About this task ▸ Keep the pictures out, and restate the listing that follows exactly as written.

:::

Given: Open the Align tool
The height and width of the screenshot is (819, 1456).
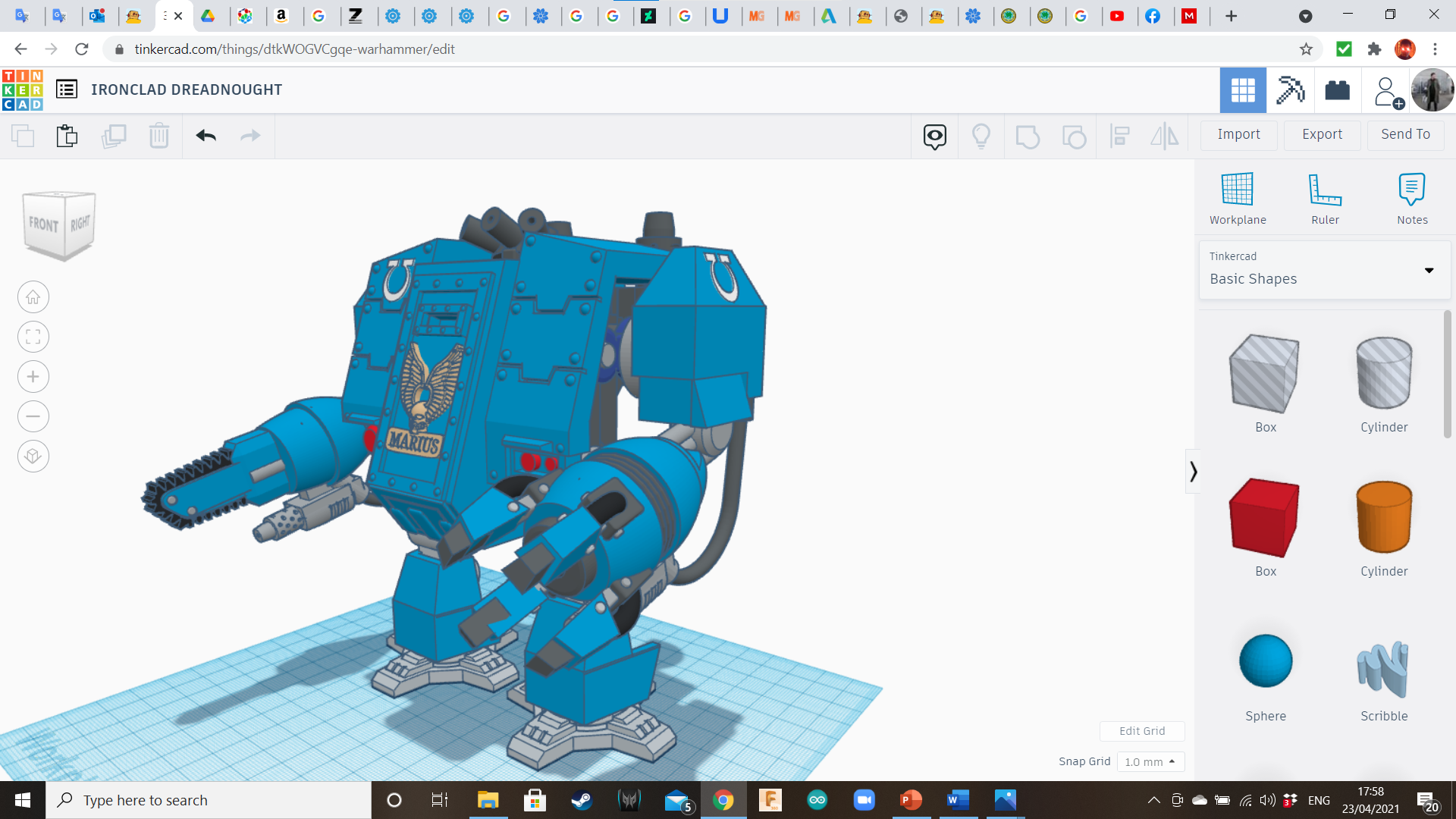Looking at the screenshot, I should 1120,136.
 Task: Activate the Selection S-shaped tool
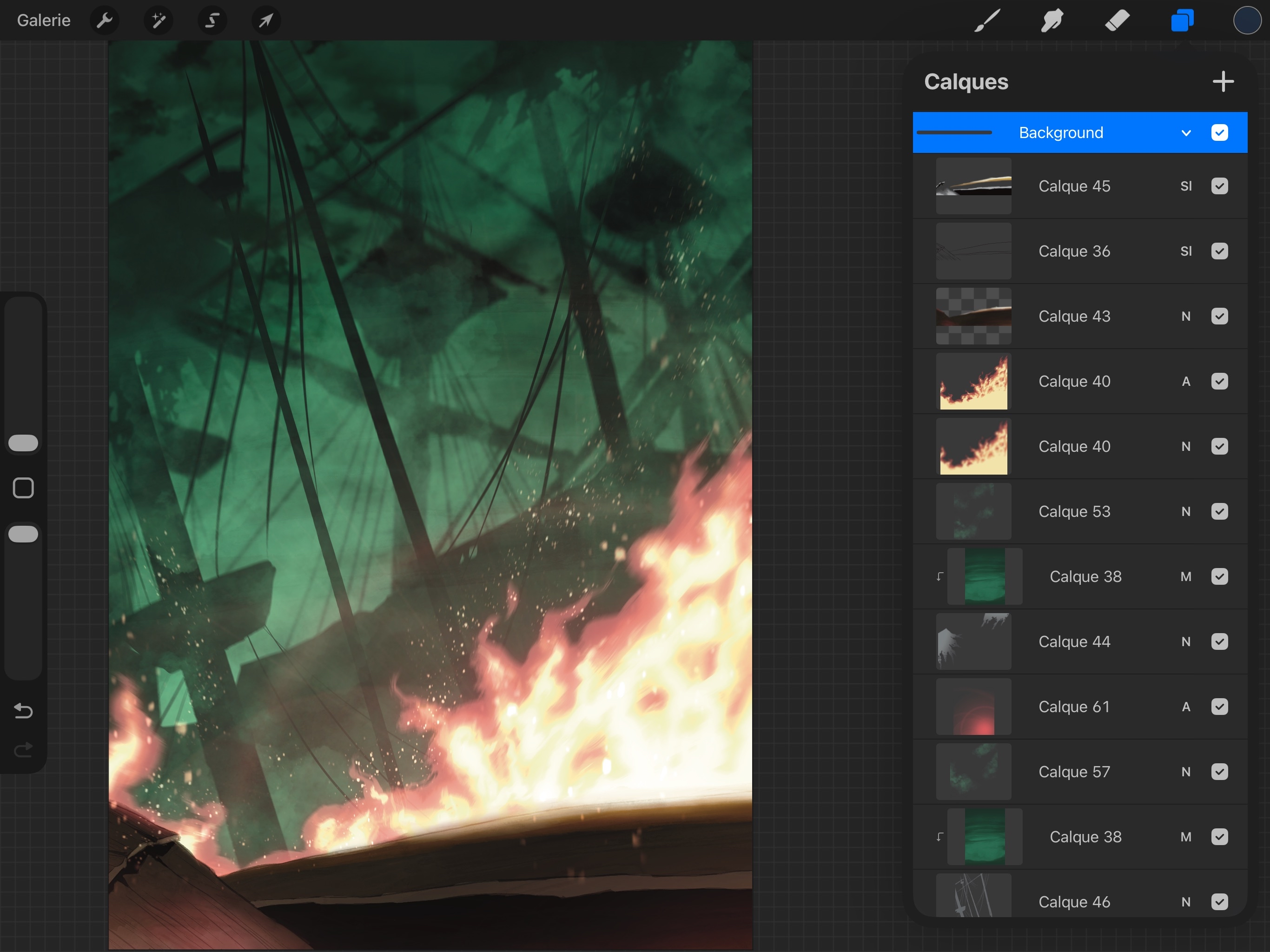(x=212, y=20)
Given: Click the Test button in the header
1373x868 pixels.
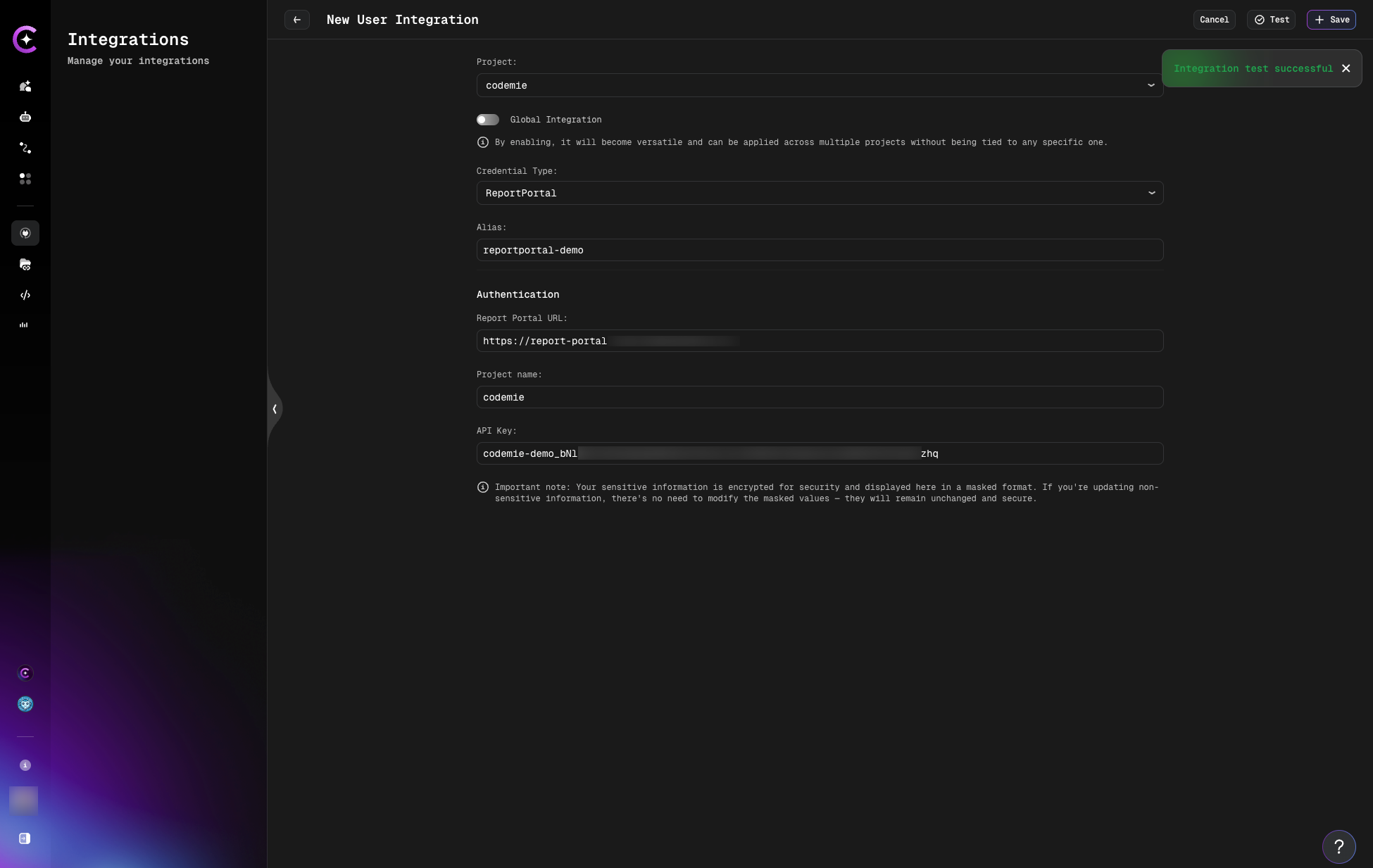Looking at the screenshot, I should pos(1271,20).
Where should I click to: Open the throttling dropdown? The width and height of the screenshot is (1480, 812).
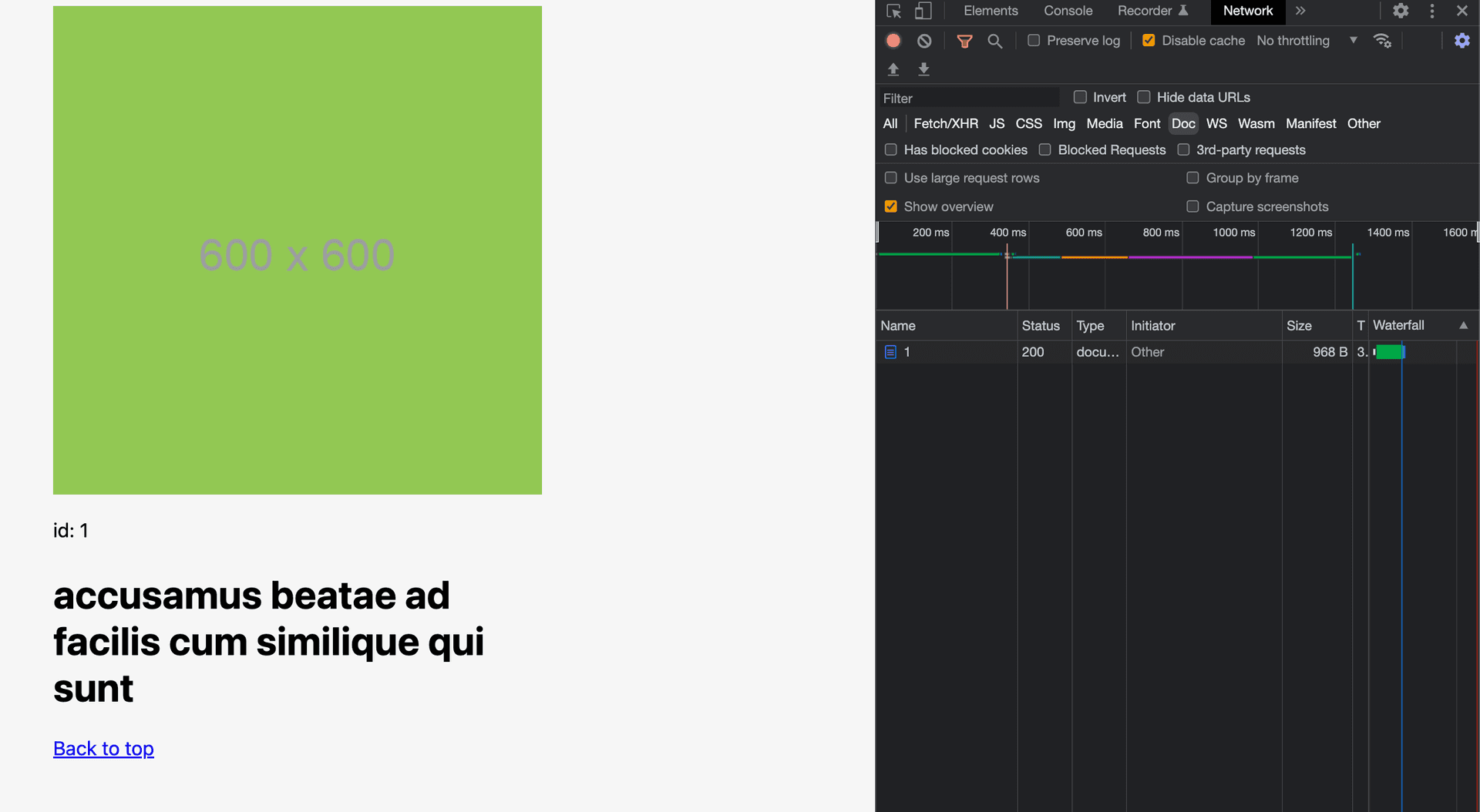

:::

The completed task ▸
Given: Open the Align tool
The height and width of the screenshot is (819, 1456).
Looking at the screenshot, I should 1120,136.
 Task: Activate the Selection S-shaped tool
(x=212, y=20)
Given: Click the Test button in the header
1373x868 pixels.
Looking at the screenshot, I should pos(1271,20).
Where should I click to: Open the throttling dropdown? The width and height of the screenshot is (1480, 812).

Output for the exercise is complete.